PROBLEM TO SOLVE: In the records below, take the line containing "Given: Switch theme with the moon icon" and every line following it, and write them out exactly.

----

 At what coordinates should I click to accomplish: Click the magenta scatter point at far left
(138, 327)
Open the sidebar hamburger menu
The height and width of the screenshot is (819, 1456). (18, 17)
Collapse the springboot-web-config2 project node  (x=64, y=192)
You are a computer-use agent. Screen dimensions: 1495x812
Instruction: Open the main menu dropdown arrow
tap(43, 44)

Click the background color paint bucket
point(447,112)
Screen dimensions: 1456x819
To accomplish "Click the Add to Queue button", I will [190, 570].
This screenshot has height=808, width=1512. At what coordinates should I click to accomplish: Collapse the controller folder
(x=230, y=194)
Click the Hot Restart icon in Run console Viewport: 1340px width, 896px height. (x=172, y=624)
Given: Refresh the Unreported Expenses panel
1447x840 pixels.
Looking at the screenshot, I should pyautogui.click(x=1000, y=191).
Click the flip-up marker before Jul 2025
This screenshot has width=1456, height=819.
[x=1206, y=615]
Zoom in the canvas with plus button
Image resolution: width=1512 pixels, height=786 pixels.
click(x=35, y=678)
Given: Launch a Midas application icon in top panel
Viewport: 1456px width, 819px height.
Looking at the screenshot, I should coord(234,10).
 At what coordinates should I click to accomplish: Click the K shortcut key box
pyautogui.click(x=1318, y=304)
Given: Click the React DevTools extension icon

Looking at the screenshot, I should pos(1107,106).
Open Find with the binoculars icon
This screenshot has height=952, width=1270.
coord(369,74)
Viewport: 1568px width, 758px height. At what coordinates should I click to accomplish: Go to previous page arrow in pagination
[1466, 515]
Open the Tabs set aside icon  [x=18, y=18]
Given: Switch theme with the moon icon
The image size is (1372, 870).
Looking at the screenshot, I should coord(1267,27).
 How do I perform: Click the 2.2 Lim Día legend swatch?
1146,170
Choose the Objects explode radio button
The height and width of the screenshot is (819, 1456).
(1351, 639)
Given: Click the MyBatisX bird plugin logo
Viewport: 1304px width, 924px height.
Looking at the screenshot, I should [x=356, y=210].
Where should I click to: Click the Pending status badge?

----

REPLY TO THE EXERCISE:
Given: Switch theme with the moon icon
The image size is (1372, 870).
Looking at the screenshot, I should coord(1267,27).
 How do I perform: Click the 2.2 Lim Día legend swatch?
1146,170
Choose the Objects explode radio button
The height and width of the screenshot is (819, 1456).
(1351, 639)
Given: Click the MyBatisX bird plugin logo
Viewport: 1304px width, 924px height.
Looking at the screenshot, I should [x=356, y=210].
Where should I click to: Click the Pending status badge?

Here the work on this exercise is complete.